**Source records**
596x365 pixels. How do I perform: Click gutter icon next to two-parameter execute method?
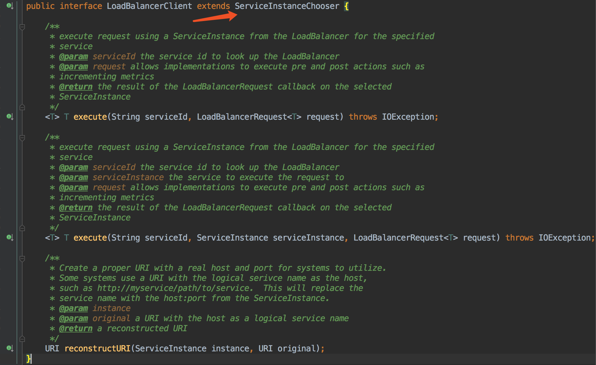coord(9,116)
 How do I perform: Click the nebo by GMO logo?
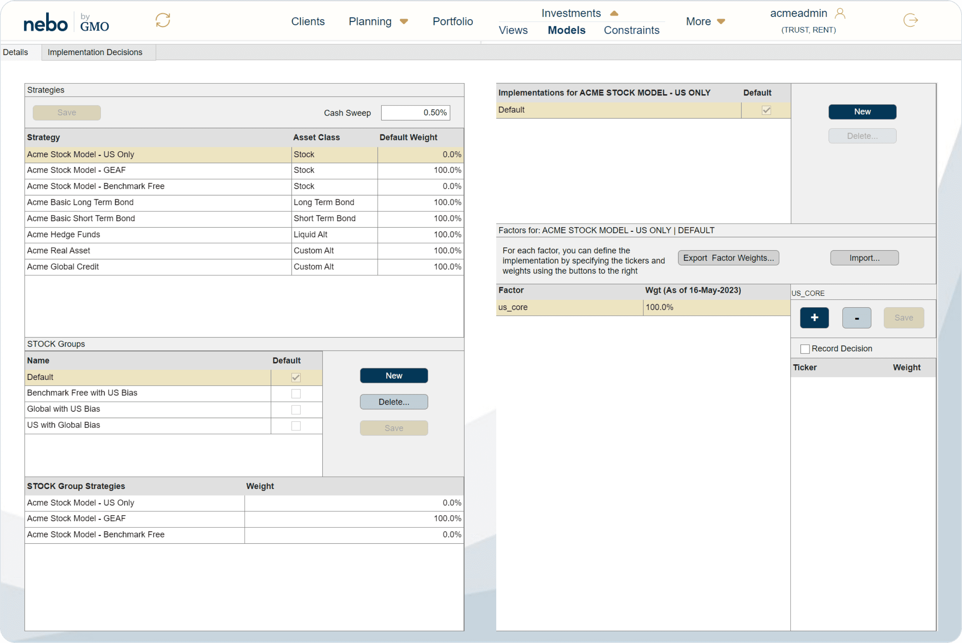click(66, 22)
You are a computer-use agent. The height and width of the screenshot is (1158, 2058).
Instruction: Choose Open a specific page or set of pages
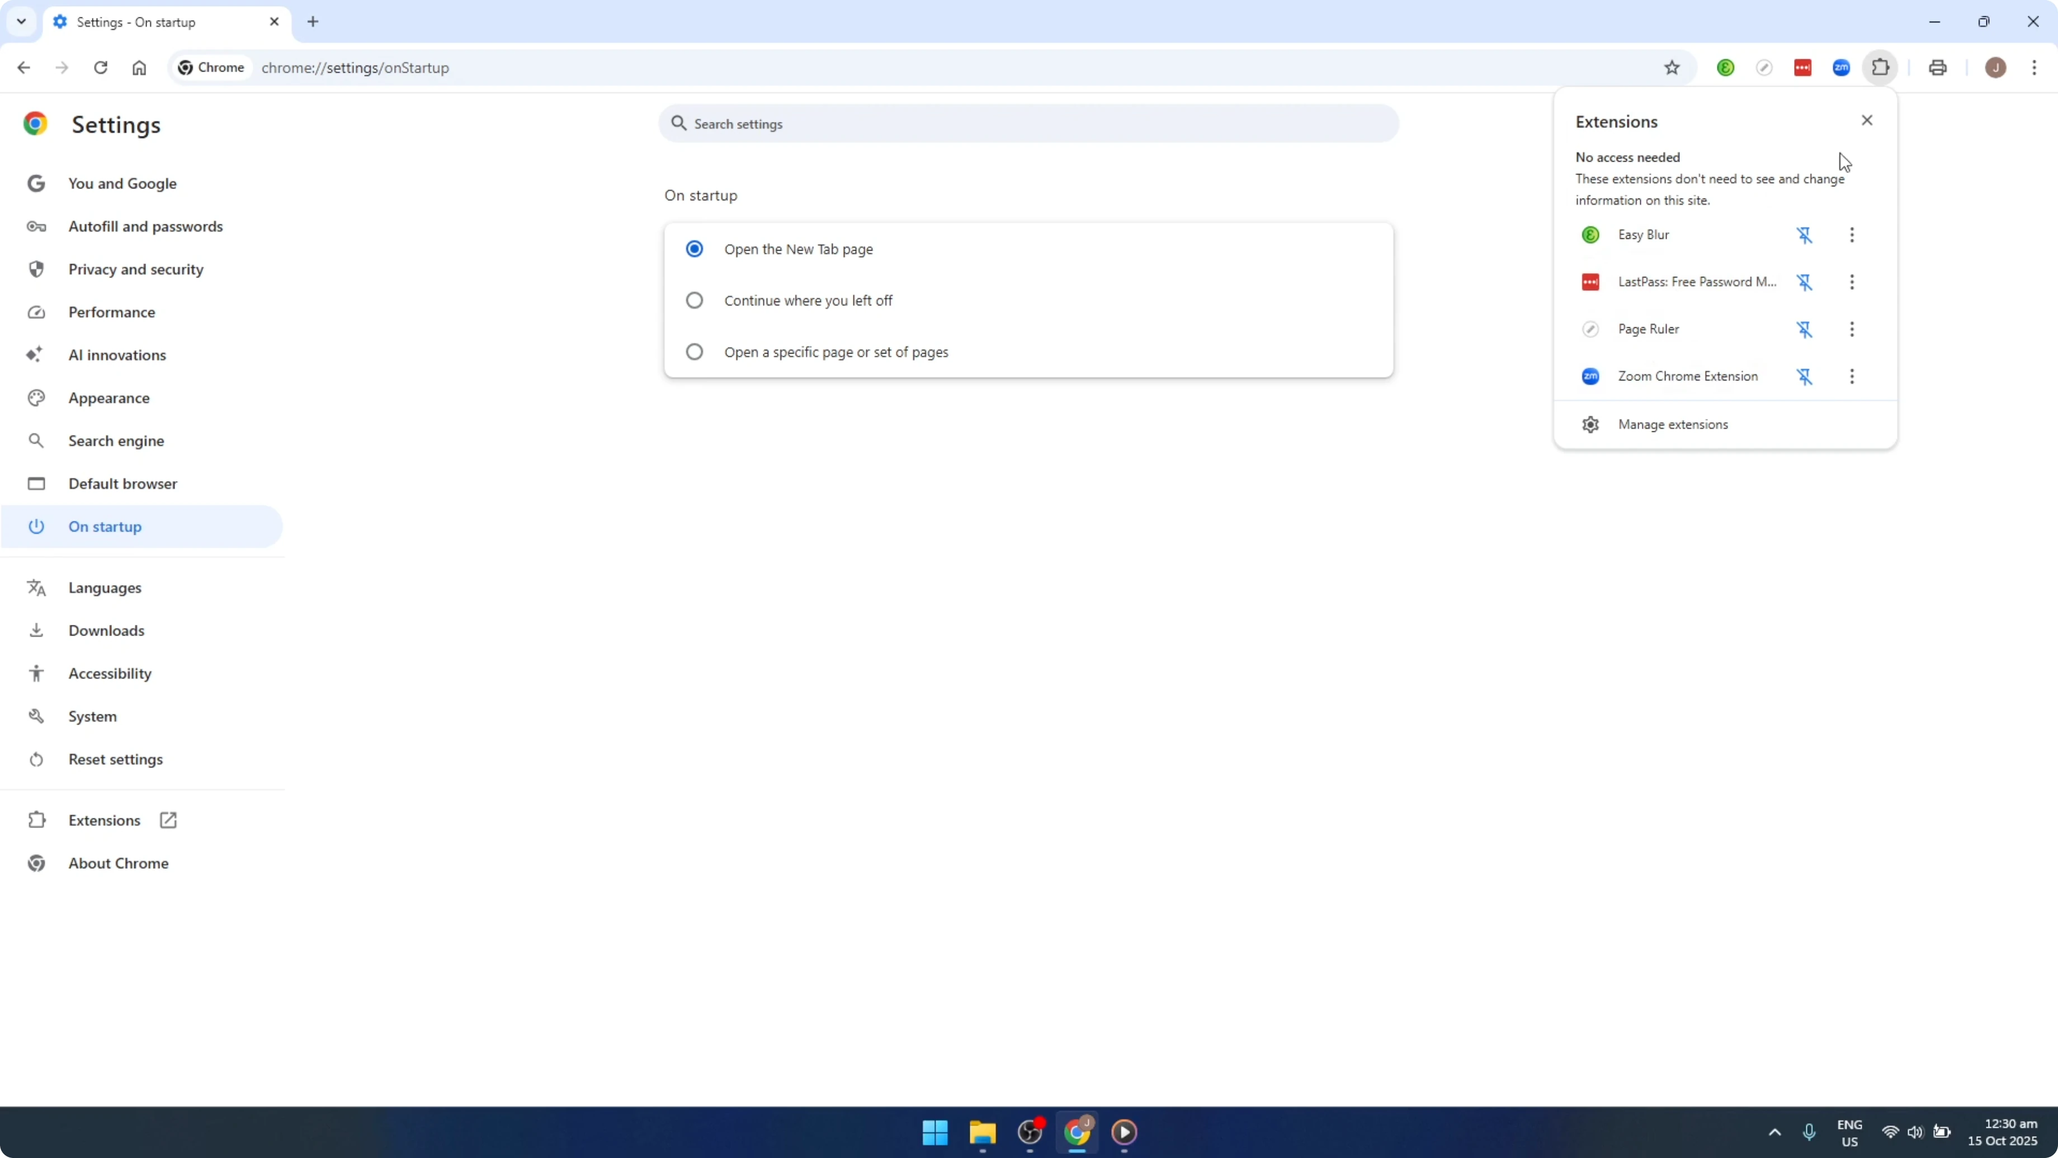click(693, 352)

---

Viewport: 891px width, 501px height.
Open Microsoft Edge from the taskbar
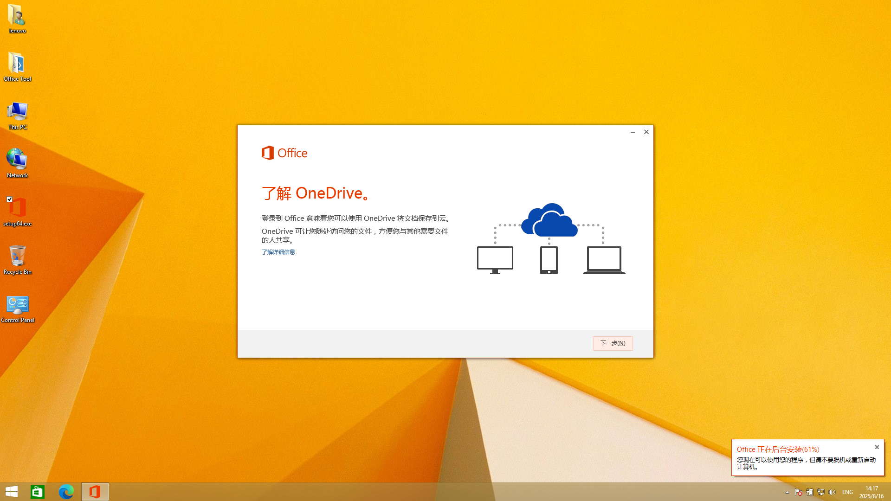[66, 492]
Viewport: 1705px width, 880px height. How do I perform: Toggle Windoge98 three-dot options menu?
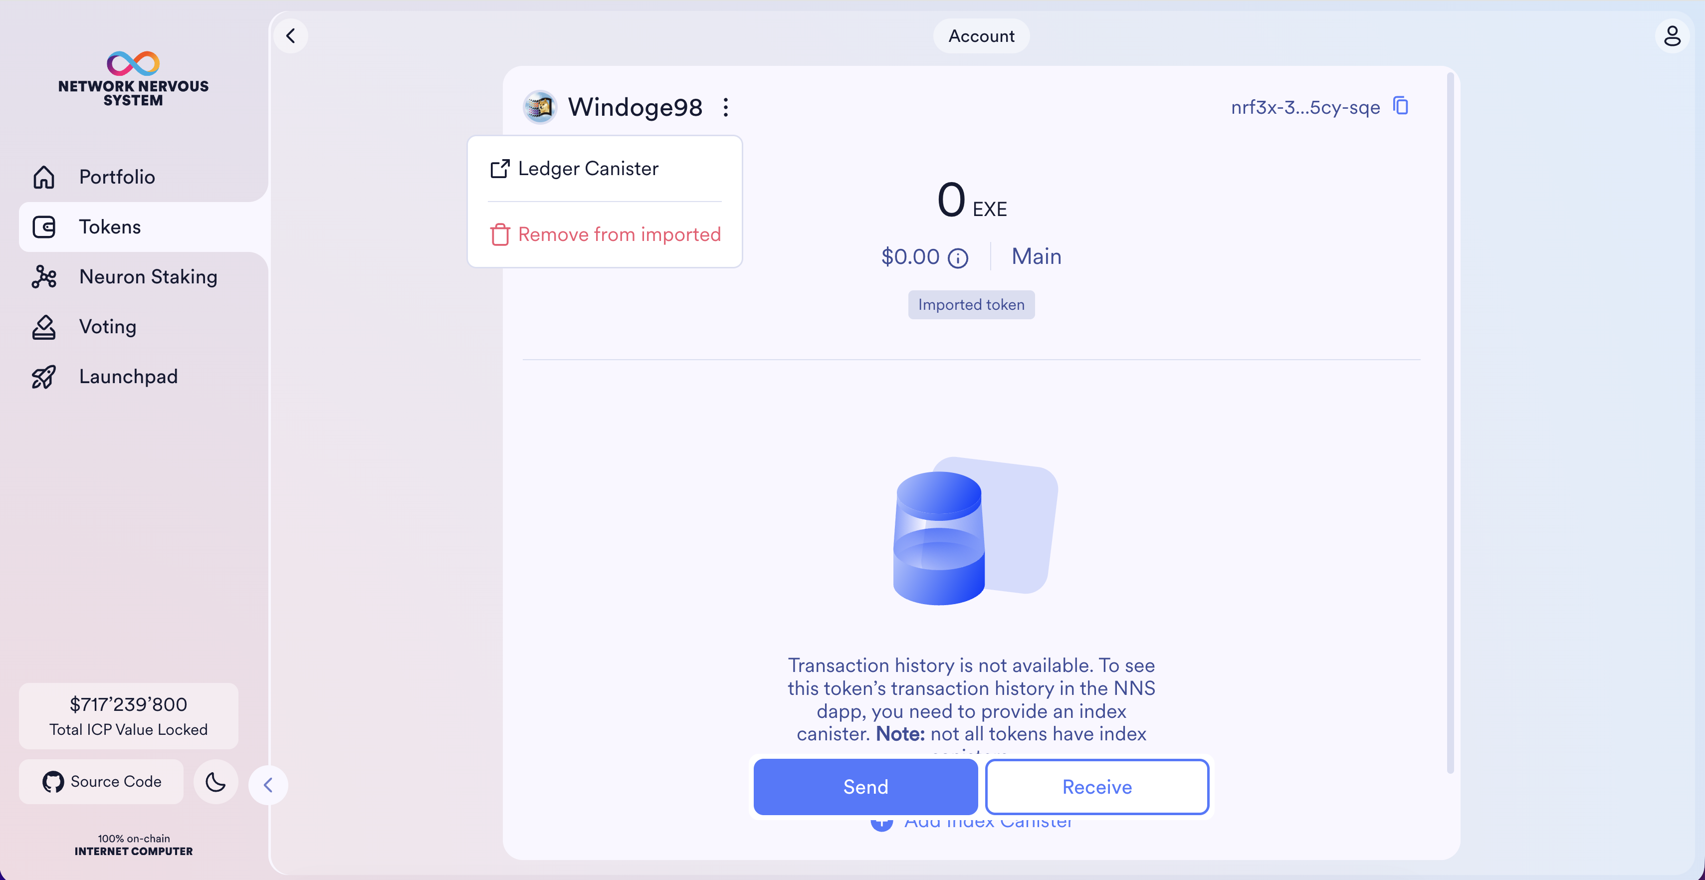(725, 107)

---

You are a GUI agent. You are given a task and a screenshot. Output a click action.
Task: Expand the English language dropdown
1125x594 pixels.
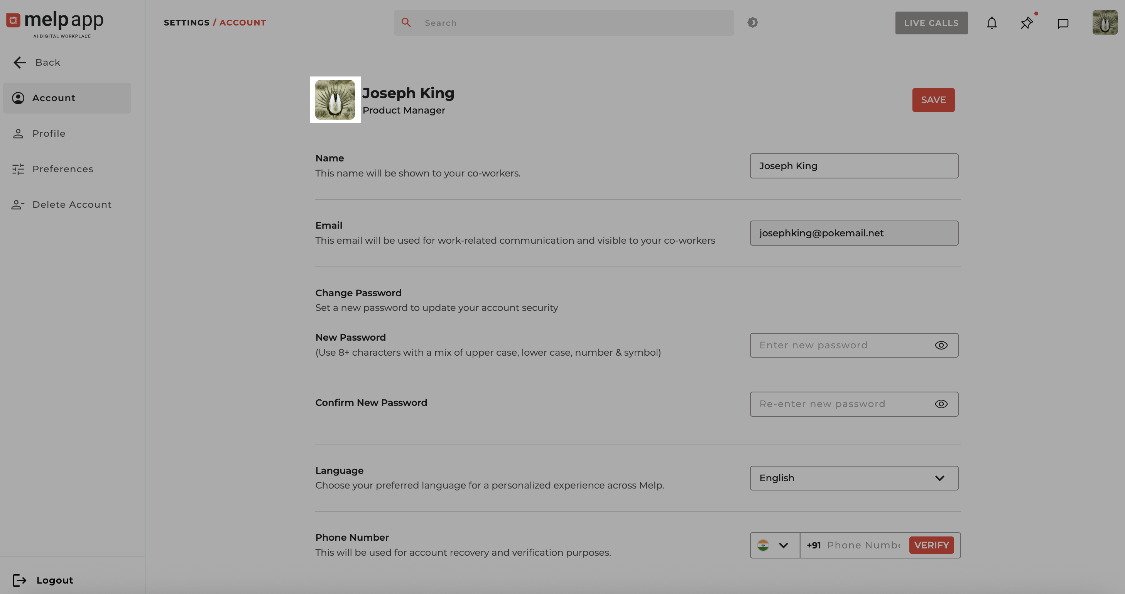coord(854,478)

**Exercise brief**
Search the entries above for "agent". Return every line that has it.

**Answer to this task**
You are a computer-use agent. The height and width of the screenshot is (1158, 2058).
You are a GUI agent. You are given a task and a screenshot. Output a click action.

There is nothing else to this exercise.